=== WORK ORDER ===
Any picture in the data below should be skipped, while every line is repeated exactly.

Stored data
——————

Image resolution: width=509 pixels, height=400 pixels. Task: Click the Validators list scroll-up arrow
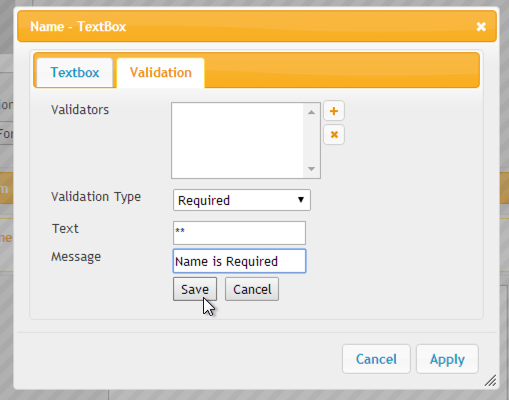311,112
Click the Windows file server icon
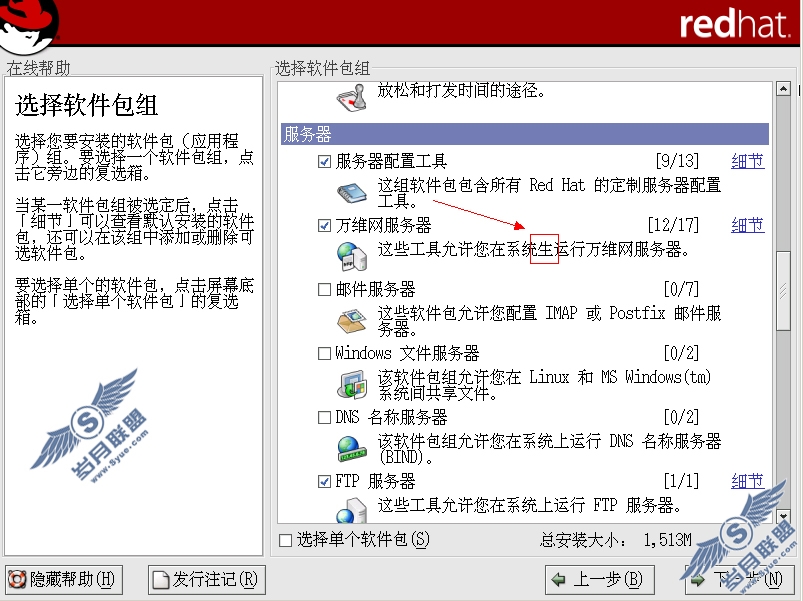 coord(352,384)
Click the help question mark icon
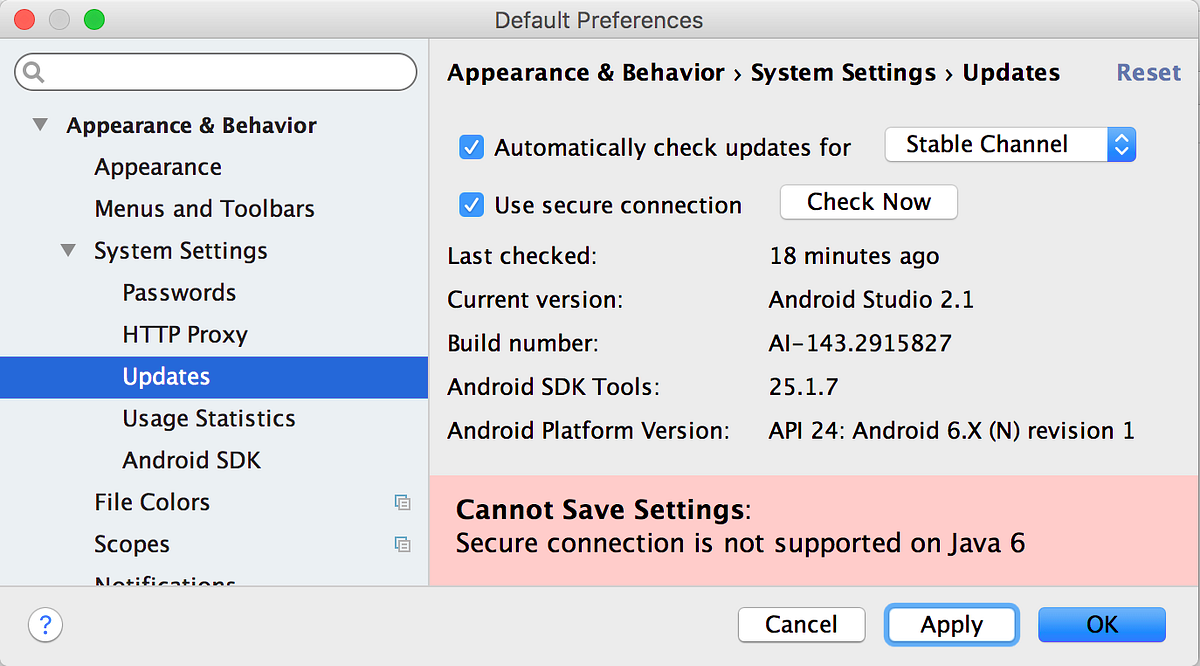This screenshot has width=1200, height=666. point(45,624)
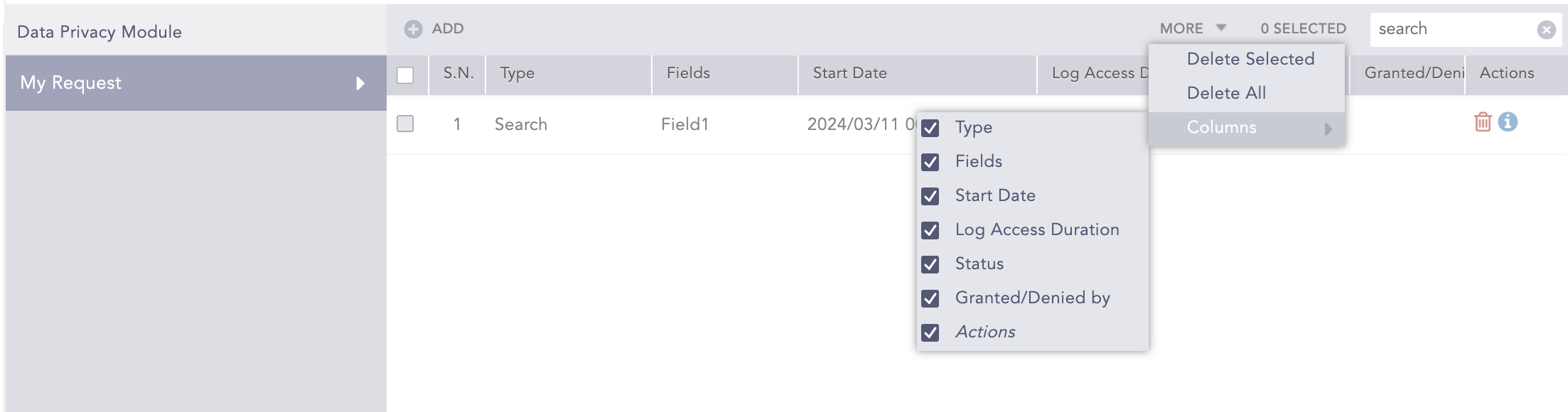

——————

=== ANSWER BOX ===
Image resolution: width=509 pixels, height=400 pixels. Task: Click the Validators list scroll-up arrow
311,112
Click the Windows file server icon
 coord(352,384)
Click the help question mark icon
This screenshot has width=1200, height=666. point(45,624)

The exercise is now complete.